Wednesday, January 13, 2010

Is Obama Weakening the Dollar?

Are Obama's policies hurting the dollar? Daniel Gross of Slate and Newsweek says no but he doesn't tell the whole story.

Gross lets you know where he stands from the beginning.
It's an article of faith among many analysts that the U.S. dollar is in trouble. The response to the financial crisis, they say, has debased the currency. The culprits are the Federal Reserve, which slashed interest rates to zero, printed money, and vastly expanded its balance sheet, and the Obama administration, which has run up huge deficits by embracing Keynesian efforts to stimulate the economy.

The words "article of faith" imply that this is an opinion, possibly based on partisan politics. In fact, this is a core economic belief - that you can't debase your currency without reducing its value. Obama has printed trillions of dollars of new money. A year ago there was a real fear of deflation so applying some inflationary practices could be seen as a good thing but this has to be reigned in or it will have long-term consequences.

Gross ignores these consequences which undermines his column completely. A very real possibility is that the US government will get so deeply in debt that it cannot meet day-to-day costs while meeting payments on the national debt. This has not happened yet but it will unless Obama changes course. China knows this as do most other countries. This is where the long-term threat to the dollar comes from.
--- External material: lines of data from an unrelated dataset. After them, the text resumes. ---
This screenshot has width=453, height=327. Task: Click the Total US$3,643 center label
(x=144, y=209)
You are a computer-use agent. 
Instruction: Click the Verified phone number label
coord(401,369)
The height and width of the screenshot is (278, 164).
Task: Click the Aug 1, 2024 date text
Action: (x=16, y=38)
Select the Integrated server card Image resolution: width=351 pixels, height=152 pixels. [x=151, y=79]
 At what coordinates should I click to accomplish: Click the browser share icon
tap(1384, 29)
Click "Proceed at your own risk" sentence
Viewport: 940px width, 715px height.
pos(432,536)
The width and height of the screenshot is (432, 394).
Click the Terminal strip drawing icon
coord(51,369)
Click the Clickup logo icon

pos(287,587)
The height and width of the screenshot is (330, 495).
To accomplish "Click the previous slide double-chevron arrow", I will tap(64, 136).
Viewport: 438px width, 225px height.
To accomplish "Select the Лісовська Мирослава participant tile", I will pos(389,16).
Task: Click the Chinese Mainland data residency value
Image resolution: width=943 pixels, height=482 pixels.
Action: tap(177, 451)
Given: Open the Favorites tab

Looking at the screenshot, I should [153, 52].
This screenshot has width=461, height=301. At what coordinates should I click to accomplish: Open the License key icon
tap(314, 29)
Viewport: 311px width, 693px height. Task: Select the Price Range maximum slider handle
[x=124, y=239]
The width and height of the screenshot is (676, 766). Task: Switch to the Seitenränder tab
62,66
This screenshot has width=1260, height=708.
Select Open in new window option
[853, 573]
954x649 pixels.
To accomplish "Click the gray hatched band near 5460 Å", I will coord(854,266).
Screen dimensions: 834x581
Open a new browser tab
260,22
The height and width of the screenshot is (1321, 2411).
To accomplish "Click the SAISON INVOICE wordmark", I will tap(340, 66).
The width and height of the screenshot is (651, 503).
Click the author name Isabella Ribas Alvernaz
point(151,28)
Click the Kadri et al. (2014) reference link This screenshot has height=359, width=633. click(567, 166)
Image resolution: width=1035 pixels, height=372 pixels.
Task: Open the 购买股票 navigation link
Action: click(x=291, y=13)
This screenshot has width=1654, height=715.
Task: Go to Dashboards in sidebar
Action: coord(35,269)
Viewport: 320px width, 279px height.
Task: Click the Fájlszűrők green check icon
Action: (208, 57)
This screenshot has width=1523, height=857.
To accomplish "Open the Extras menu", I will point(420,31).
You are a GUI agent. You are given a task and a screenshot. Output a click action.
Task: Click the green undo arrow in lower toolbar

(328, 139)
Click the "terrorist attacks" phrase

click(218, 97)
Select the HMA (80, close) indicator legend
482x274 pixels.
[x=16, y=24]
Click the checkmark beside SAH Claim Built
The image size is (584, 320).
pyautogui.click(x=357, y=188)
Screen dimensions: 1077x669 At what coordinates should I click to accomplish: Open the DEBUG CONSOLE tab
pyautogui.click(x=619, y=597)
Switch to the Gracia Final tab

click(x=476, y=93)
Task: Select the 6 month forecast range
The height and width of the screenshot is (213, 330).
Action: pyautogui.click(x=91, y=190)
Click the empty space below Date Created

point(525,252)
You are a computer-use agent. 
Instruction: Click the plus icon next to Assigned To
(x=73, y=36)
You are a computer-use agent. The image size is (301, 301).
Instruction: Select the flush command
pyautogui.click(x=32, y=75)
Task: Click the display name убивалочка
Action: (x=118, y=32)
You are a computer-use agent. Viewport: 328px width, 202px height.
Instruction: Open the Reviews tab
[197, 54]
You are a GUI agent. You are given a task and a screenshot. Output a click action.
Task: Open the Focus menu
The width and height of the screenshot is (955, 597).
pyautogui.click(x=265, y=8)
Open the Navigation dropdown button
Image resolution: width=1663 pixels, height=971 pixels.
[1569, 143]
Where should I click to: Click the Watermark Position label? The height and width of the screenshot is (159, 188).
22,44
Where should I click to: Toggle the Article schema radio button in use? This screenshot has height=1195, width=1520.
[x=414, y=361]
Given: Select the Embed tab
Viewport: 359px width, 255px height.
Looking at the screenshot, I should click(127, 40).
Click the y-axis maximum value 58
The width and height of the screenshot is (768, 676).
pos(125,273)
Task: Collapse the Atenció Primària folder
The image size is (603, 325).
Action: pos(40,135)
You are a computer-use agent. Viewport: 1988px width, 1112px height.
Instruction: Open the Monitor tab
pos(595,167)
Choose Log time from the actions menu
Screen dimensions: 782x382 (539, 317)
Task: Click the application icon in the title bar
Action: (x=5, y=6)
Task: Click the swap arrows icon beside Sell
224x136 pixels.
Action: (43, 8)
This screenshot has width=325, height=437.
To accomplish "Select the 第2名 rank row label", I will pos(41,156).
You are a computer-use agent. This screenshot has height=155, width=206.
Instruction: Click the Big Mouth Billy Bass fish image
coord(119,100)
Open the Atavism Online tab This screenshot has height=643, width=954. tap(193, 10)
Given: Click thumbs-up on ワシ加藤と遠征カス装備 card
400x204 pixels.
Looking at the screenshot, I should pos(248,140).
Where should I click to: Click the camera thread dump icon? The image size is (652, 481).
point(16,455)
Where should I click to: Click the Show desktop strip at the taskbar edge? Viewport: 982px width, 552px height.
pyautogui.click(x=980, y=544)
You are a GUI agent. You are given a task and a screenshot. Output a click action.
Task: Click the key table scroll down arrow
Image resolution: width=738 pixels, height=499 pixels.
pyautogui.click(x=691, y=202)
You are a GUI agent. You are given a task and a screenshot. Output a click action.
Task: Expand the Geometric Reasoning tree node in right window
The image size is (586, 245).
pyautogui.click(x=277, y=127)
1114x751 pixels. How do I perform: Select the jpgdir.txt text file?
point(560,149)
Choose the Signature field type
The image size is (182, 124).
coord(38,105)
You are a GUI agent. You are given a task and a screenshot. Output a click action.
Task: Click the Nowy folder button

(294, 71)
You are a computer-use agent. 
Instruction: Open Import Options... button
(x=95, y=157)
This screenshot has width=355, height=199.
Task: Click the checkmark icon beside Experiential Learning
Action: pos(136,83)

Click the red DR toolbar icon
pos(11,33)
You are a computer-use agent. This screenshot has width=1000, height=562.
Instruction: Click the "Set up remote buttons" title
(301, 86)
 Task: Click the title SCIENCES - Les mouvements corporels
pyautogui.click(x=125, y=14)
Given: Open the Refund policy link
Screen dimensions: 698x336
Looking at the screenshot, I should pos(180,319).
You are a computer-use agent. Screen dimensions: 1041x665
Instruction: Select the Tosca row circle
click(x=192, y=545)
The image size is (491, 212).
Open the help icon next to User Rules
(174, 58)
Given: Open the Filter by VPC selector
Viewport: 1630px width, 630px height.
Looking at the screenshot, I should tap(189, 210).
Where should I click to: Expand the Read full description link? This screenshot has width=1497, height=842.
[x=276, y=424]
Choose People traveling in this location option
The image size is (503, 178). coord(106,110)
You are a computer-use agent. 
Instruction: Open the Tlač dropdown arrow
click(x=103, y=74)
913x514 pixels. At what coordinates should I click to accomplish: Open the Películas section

Gross makes his point by ignoring future trends and only looking at the last decade.

But like so much of what conservatives have been saying recently about the economy and economic policy, this weak-dollar argument ignores current data and recent history.

Gross does some ignoring of his own about recent history. He presents this chart as proof that the dollar has not been hurt by Obama. It shows the dollar gaining value between 1995 and 2002 then entering a steady decline. There is a sudden rise in late 2008 through early 2009 followed by a steep decline.

What Gross is not mentioning is that the Bush administration had a "weak dollar" policy. Bush wanted the dollar to lose value in order to ease the trade deficit. His administration weakened the dollar through low interest rates and high deficit spending. The main change that Obama made to this policy is to speed it up.

If Bush weakened the dollar between 2002 and 2008 through borrowing and spending then how can Gross argue that the same actions under Obama will not do the same thing?

What about that spike in 2008? That happened when banks and financial institutions world-wide seemed on the verge of collapse. Many investors felt that the US was better positioned to survive the fallout of the collapse than other countries. As soon as the crisis was over the dollar resumed its long slide.

An uncomfortable true for both conservatives and progressives is that many of Obama's policies are continuations of Bush's policies. This is an example.